Tasmanian devils begin to resist infectious cancer | Science News for Students

Tasmanian devils begin to resist infectious cancer

Genetic tweaks are helping the Australian species ward off the killer disease
Oct 17, 2016 — 7:00 am EST
Tasmanian devil

A contagious facial tumor has killed up to 95 percent of Tasmanian devils in some locations. But genetic variants in a small number of devils may let them avoid the disease. This discovery could be good news for the species.

Chen Wu/Wikimedia Commons (CC-BY 2.0)

A contagious cancer has been killing off Tasmanian devils in large numbers. But some have avoided the disease. The key to their salvation, a new study shows, has been their genes.

Tasmanian devils are small, aggressive marsupials on the Australian island of Tasmania.
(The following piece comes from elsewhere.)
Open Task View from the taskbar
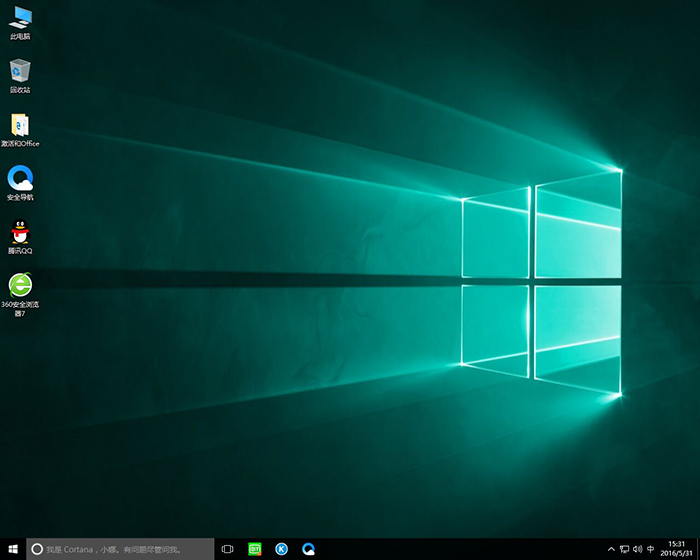click(x=228, y=549)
In 1996, researchers noticed some devils had tumors on their faces. Those cancers can stop an animal from eating and breathing, causing death. Unlike most human cancers, this one can spread from animal to animal. The infectious disease was first traced to a female devil. It spread its cancer to other devils through biting. (These animals frequently bite each other during mating.) The disease has now wiped out about 80 percent of the fierce animals. In some places, it has killed up to 95 percent of them.
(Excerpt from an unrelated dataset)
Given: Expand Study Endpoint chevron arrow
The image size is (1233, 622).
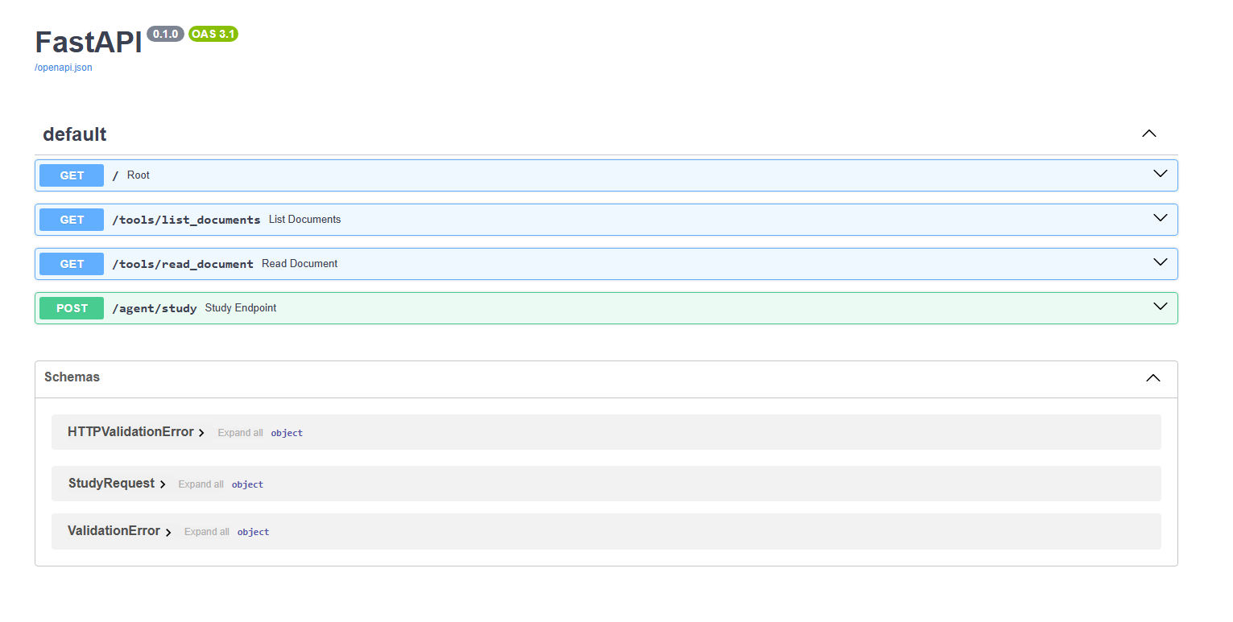Looking at the screenshot, I should coord(1160,307).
Usually cells from different animals can’t grow in each other’s’ bodies. If you kiss your mom, her cells don’t start growing on your lips. The immune system, which helps fight off germs, also kills cells from other individuals. That is why people who get organ transplants have to take drugs to stop their bodies from rejecting those “foreign” organs. But devil facial tumors can hide from the immune system.

Tasmanian devil cancer
The cancer causes tumors on the face of an infected Tasmanian devil. Those tumors can interfere with eating and breathing.
H. McCallum et al/PLOS Biology 2006 (CC-BY 2.5)

This was one reason scientists worried about the devils. “What we reluctantly felt was that this was the end for the Tasmanian devil,” says Jim Kaufman. There were worries it could go extinct “because they really didn’t have a defense.” Kaufman is a scientist who studies how the immune system evolved. He works at the University of Cambridge in England.
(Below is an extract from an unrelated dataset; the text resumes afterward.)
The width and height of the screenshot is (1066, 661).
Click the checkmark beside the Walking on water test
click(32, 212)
But researchers have just turned up good news. Many devils have versions of genes that may protect them from the cancer. Researchers reported this August 30 in Nature Communications. Concludes Kaufman, this “is really the most hopeful thing I’ve heard in a long time.”

In the genes

Menna Jones is a conservation biologist at the University of Tasmania in Hobart. As the cancer spread across Tasmania, she and her coworkers collected DNA from devils in three places. They did this both before and after the disease arrived at the locations.

Jones then teamed up with Andrew Storfer. He is an evolutionary geneticist from Washington State University in Pullman. His team examined the devil’s genetic instruction book, or genome. These researchers wanted to see if there was something special about devils who remained healthy after the infectious disease arrived. That might explain why they survived while the rest did not.

Some scientists had suspected the survivors just hadn’t caught the cancer yet, Kaufman notes. It was thought they had been too young to breed and get bitten. The new study, though, indicates that differences in their DNA may have protected some devils from the cancer.

Storfer and his team found more than 90,000 DNA spots where a small number of devils have a different base — an information-carrying component of DNA — than in most devils. These genetic spelling differences are known as single nucleotide polymorphisms (PAH-lee-MORF-isms), or SNPs, pronounced “snips.” The team looked for SNPs that had been rare before the tumor swept through a population but then became common after the disease arrived. Such a pattern could indicate that natural selection was working. This evolutionary process meant devils with the right SNP variants would avoid the deadly infection.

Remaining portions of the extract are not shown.